Nothing below is to be printed except the lines between the line holding "736x628 pixels. Task: Click" and the line holding "Task: Select the Received status step label", inclusive, each exactly as it appears.

Records supplied:
········
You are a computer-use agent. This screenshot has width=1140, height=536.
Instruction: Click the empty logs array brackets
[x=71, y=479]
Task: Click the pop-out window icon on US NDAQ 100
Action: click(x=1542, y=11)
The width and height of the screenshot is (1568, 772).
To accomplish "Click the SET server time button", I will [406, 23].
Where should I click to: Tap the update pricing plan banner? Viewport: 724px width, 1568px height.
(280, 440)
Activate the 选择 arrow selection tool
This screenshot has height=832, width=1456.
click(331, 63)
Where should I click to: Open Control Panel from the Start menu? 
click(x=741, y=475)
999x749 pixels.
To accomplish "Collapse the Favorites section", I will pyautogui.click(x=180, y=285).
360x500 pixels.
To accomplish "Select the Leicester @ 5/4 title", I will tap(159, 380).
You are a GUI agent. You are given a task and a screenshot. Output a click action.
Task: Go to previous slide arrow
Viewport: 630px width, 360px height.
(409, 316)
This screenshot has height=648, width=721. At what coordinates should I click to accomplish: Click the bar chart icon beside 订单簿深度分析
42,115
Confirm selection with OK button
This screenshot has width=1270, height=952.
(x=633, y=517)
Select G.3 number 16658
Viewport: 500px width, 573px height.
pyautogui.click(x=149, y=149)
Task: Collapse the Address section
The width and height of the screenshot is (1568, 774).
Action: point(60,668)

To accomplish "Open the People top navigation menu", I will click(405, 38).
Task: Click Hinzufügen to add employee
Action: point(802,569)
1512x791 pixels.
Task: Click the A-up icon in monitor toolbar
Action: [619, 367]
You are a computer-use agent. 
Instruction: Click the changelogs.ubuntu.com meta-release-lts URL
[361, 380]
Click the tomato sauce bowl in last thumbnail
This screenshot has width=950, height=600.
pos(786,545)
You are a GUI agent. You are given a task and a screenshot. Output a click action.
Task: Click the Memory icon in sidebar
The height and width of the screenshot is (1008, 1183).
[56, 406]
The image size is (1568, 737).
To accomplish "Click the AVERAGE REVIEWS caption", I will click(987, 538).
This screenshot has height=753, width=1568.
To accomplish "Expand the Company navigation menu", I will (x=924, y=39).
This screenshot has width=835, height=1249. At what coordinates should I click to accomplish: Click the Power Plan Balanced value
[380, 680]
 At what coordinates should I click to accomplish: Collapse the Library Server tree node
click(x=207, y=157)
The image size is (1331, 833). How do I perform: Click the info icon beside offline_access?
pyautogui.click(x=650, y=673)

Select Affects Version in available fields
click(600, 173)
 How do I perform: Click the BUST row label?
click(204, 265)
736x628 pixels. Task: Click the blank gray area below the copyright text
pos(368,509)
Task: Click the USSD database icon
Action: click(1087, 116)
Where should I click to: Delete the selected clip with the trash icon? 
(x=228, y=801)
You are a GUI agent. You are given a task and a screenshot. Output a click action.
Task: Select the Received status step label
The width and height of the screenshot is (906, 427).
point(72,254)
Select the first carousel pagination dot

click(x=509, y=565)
········
Answer for this exercise:
736x628 pixels. Task: Click the blank gray area below the copyright text
pos(368,509)
Task: Click the USSD database icon
Action: click(1087, 116)
Where should I click to: Delete the selected clip with the trash icon? 
(x=228, y=801)
You are a GUI agent. You are given a task and a screenshot. Output a click action.
Task: Select the Received status step label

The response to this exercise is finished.